Sólo pocos han hecho con cuidado, rigor científico y visión poética esta exploración integral del altiplano. Pero para los ciudadanos que queremos asomarnos de nuevo por encima del muro de concreto, guiados por el profesor Gerardo Ardila, los descubrimientos son asombrosos.
La ciudad está construida sobre un antiguo lago y el altiplano fue siempre un sitio de humedales y de espejos de agua, como los que se vieron resurgir en las inundaciones de hace meses y las que ya manejaban hace 14.000 años los pobladores de áreas como Chía. Estos muiscas, se sabe, hacían sabios canales y pequeños diques, como queda patente en el bosque-reserva Las Mercedes, cerca de Suba.
Después vino el crecimiento siempre desordenado hacia occidente, y luego las agallas de los peces grandes se abrieron hacia el norte. El agua, que es por antonomasia la riqueza verdadera, en el imaginario torcido del “progreso” se volvió enemiga y el río una cloaca. Comienzan los rellenos y “se recibe tierra”, se interrumpen los pasos de la fauna del monte que llegaba hasta el río, y se construye, por ejemplo, la llamada autopista, que flota deleznable sobre los humedales de Torca y Guaymaral. Esta vía, cuyo sino es el de estar en perenne construcción cuando naturalmente varía el nivel freático, ha costado fortunas al erario público. Obvio. Era mejor idea pavimentar el río.
Más allá de los límites urbanos, en la ciento setenta, están los cementerios, en pleno corazón del humedal. Si usted cree que sus muertos descansan en la costosa tierra, asista un día temprano a la preparación de una fosa, para que vea las bombas sacando a borbotones el agua que, pasado el “entierro”, cubrirá a los finados. ¡Ah! Y el agua que ha de descomponer a los cadáveres, sale a los vallados, se mete entre los pozos artesianos y vuelve, ineludible y pútrida, al río con que regamos las verduras.
Por el borde occidental de la abortada Avenida Longitudinal de Occidente, detrás de la reserva de La Conejera están las flores; pero no sólo allí, pues sus ubicuos y horrorosos galpones proliferan. La mayor parte de los floricultores, a pesar de que se quejan del negocio, contaminan las aguas subterráneas y las chambas y humedales utilizando agrotóxicos feroces, desecan los acuíferos (esta agua no la pagan) y una vez desecados, les venden los terrenos a los constructores. Redondo. Además, ni siquiera son floricultores nacionales, pues hay gran capital, como Chiquita y Dole, detrás de las empresas testaferro.

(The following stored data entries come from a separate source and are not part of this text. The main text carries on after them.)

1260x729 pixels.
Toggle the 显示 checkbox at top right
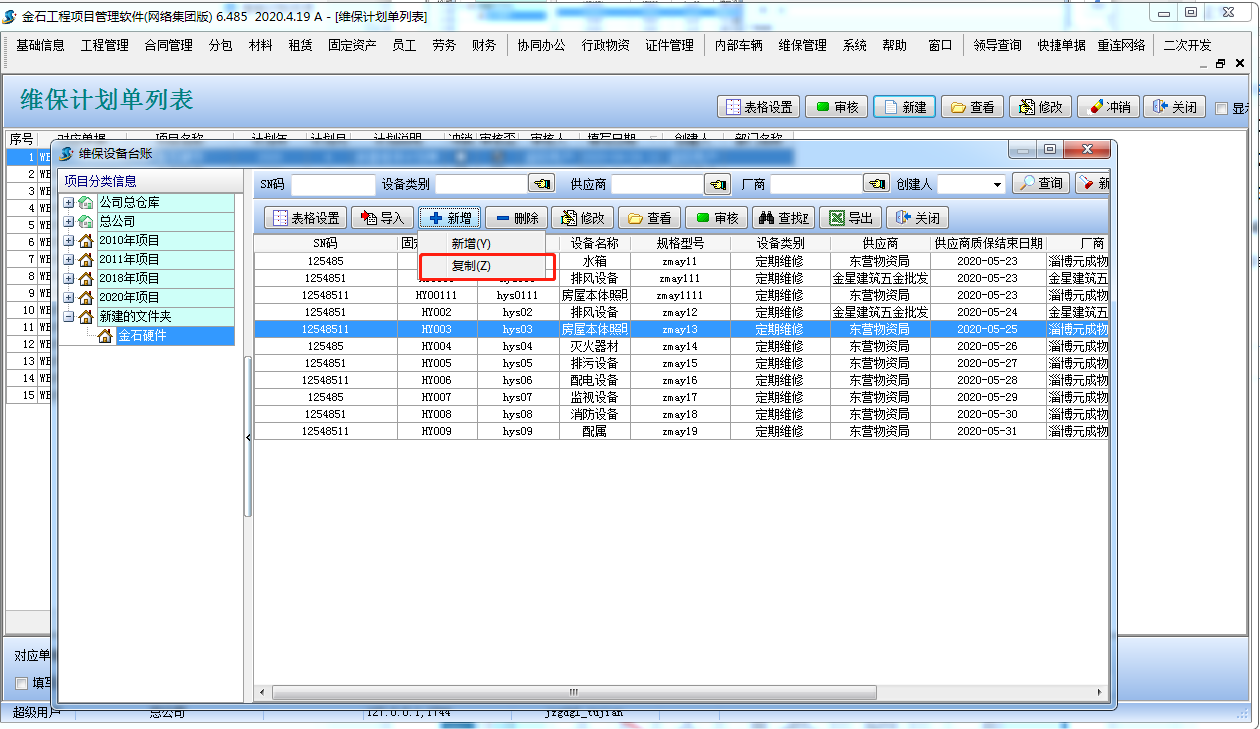tap(1221, 108)
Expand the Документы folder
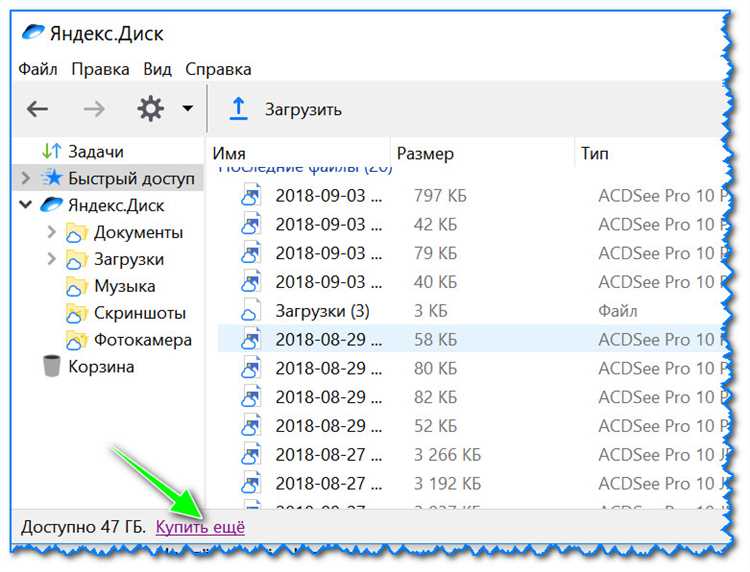The width and height of the screenshot is (750, 572). click(x=51, y=233)
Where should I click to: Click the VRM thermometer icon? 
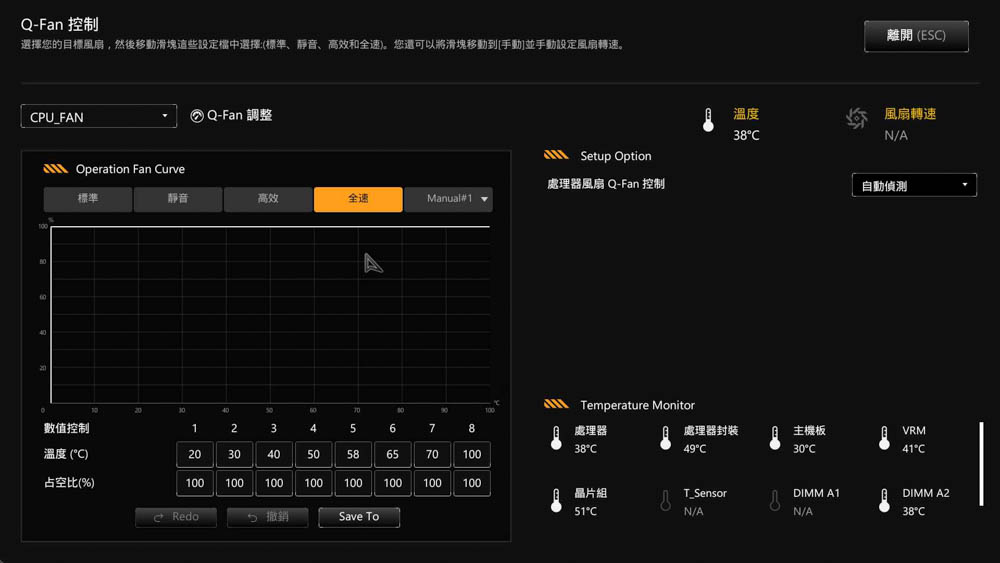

Y como dice su valla descarada: “La Sabana no se detiene”. Ciertamente la emprendedora Universidad del Opus Dei construida en el hoyo del Puente del Común no es el mejor ejemplo de armonía cósmica. Hay algo oscuro desde sus orígenes, pasando por la licencia de construcción en un sitio inconstruible. Durante las inundaciones más recientes le botaron el agua sucia a los vecinos, con ayuda de las fuerzas armadas estatales. Hoy están construyendo un muro que reemplaza al jarillón y que le causará enormes problemas al que sea vecino, y se declaran ahora “Asesores en inundaciones”. Sí. Esta nueva Reserva abre los ojos; por ello, bienvenida.